Türkiye Barolar Birliği Başkanı Metin Feyzioğlu, “Türkiye’nin en büyük sorunu keyfilik, tüm keyfiliklerin kaynağı ise yargıda keyfiliktir" dedi. Feyzioğlu, "Yargı, Hakimler ve Savcılar Kurulu’nun siyasi iktidara bağlanmasıyla birlikte bağımlı ve taraflı hale gelmiştir” ifadesini kullandı.
Sözcü'de Saygı Öztürk imzasıyla yayımlanan habere şöyle:
Yeni adli yıl bugün başlıyor.
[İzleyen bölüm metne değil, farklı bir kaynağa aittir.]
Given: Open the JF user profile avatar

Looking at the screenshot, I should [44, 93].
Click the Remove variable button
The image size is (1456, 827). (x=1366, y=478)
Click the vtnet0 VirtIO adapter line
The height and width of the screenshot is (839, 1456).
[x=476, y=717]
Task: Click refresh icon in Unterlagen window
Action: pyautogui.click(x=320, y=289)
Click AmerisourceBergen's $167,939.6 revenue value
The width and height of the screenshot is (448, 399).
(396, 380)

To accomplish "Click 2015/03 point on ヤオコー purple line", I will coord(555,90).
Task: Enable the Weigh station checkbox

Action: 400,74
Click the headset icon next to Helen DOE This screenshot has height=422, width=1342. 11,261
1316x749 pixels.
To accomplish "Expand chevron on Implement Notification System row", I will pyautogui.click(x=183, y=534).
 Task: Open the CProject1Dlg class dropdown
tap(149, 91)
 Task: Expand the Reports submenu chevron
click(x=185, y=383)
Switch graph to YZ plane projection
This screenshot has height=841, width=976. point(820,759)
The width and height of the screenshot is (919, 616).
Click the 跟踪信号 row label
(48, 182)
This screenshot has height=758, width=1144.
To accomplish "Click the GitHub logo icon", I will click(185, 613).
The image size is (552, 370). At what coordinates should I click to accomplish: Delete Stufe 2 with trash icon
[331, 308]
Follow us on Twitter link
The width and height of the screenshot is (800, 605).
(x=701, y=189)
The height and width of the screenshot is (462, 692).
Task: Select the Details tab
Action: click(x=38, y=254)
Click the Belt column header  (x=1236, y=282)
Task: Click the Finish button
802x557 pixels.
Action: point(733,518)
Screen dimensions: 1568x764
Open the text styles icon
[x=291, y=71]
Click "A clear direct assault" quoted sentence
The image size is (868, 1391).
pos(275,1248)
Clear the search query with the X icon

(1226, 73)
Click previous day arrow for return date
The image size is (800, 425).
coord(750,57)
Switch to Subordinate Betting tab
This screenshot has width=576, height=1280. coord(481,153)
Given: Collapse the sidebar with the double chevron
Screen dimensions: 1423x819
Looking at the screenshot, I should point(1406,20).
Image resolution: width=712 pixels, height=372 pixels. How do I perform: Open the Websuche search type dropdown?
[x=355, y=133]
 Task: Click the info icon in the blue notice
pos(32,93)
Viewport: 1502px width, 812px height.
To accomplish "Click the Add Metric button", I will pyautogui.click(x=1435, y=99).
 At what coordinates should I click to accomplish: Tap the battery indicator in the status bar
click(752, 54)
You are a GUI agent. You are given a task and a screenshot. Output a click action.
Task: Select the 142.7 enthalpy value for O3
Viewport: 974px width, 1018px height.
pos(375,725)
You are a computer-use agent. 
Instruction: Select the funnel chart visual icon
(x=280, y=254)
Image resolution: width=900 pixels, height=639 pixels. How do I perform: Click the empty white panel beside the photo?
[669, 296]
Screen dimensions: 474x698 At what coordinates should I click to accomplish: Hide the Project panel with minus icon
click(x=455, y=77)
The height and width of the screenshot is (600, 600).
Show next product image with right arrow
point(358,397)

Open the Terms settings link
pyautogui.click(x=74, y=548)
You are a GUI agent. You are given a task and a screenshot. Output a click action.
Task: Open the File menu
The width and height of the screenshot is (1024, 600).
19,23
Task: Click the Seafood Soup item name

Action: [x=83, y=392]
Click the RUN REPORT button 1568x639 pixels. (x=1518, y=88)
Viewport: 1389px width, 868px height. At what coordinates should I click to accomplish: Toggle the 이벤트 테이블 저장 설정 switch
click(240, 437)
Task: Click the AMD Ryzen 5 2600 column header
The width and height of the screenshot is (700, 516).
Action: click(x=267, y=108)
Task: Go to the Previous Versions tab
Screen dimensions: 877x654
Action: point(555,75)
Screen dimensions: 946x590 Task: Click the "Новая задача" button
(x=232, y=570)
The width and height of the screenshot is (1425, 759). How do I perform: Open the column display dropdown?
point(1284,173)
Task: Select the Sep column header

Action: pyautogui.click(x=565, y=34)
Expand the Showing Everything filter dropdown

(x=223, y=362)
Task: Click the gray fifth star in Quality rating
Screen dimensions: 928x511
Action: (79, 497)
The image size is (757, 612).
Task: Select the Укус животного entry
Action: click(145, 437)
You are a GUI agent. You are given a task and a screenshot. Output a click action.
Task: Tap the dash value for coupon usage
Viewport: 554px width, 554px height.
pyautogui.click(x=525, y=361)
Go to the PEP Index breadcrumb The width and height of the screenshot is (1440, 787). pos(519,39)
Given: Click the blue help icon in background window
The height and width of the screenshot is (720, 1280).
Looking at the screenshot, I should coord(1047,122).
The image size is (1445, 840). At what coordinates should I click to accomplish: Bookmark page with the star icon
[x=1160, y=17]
Geçen yıl adli yılın açılışı Cumhurbaşkanlığı Sarayı'nda yapılmıştı. Bu durumun yargı üzerinde bir baskı olduğuna ilişkin eleştiriler nedeniyle tören ani bir kararla Yargıtay Konferans Salonu'na alındı. 15 Temmuz 2016'dan bu yana kamuda en büyük operasyon 4 bin 302 hakim ve savcının ihracıyla yargıda gerçekleşti ve ihraç oranı yüzde 26'yı aştı. Yargıtay 1. Başkanı İsmail Rüştü Cirit de bugün TBMM Havuzlu Bahçe'de yargı yılı açılış kokteyli verecek.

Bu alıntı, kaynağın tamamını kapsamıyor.